## DATA FOR ANALYSIS:
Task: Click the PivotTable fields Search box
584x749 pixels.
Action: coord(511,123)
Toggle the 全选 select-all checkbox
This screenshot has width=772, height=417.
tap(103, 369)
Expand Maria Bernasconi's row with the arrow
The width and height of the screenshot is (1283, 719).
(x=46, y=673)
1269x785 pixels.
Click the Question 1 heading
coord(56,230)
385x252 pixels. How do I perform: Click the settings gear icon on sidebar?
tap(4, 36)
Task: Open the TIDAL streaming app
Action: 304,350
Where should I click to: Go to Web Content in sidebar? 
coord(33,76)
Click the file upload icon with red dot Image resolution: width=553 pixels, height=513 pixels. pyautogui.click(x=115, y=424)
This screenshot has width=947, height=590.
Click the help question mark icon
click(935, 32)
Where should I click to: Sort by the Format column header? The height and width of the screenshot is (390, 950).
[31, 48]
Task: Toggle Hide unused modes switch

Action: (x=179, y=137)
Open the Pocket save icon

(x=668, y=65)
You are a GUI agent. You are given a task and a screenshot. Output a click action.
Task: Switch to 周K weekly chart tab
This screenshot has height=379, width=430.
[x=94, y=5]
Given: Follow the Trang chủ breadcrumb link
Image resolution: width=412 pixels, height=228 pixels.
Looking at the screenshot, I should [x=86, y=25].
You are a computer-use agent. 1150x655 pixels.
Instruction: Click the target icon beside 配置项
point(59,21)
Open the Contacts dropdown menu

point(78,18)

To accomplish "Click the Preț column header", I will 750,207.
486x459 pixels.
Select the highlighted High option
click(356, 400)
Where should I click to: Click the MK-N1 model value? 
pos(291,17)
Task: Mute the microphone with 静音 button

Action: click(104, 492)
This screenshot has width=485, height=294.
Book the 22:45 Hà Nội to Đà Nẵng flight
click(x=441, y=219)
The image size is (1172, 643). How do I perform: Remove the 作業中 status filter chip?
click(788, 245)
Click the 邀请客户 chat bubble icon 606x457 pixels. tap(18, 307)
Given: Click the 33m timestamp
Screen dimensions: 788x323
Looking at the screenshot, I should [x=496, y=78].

## WHAT IS BEING ASKED:
What you return must match the records above exactly, line for line.

## EXPECTED ANSWER:
Task: Click the PivotTable fields Search box
584x749 pixels.
Action: coord(511,123)
Toggle the 全选 select-all checkbox
This screenshot has width=772, height=417.
tap(103, 369)
Expand Maria Bernasconi's row with the arrow
The width and height of the screenshot is (1283, 719).
(x=46, y=673)
1269x785 pixels.
Click the Question 1 heading
coord(56,230)
385x252 pixels. How do I perform: Click the settings gear icon on sidebar?
tap(4, 36)
Task: Open the TIDAL streaming app
Action: 304,350
Where should I click to: Go to Web Content in sidebar? 
coord(33,76)
Click the file upload icon with red dot Image resolution: width=553 pixels, height=513 pixels. pyautogui.click(x=115, y=424)
This screenshot has width=947, height=590.
Click the help question mark icon
click(935, 32)
Where should I click to: Sort by the Format column header? The height and width of the screenshot is (390, 950).
[31, 48]
Task: Toggle Hide unused modes switch

Action: (x=179, y=137)
Open the Pocket save icon

(x=668, y=65)
You are a GUI agent. You are given a task and a screenshot. Output a click action.
Task: Switch to 周K weekly chart tab
This screenshot has height=379, width=430.
[x=94, y=5]
Given: Follow the Trang chủ breadcrumb link
Image resolution: width=412 pixels, height=228 pixels.
Looking at the screenshot, I should [x=86, y=25].
You are a computer-use agent. 1150x655 pixels.
Instruction: Click the target icon beside 配置项
point(59,21)
Open the Contacts dropdown menu

point(78,18)

To accomplish "Click the Preț column header", I will 750,207.
486x459 pixels.
Select the highlighted High option
click(356, 400)
Where should I click to: Click the MK-N1 model value? 
pos(291,17)
Task: Mute the microphone with 静音 button

Action: click(104, 492)
This screenshot has width=485, height=294.
Book the 22:45 Hà Nội to Đà Nẵng flight
click(x=441, y=219)
The image size is (1172, 643). How do I perform: Remove the 作業中 status filter chip?
click(788, 245)
Click the 邀请客户 chat bubble icon 606x457 pixels. tap(18, 307)
Given: Click the 33m timestamp
Screen dimensions: 788x323
Looking at the screenshot, I should [x=496, y=78].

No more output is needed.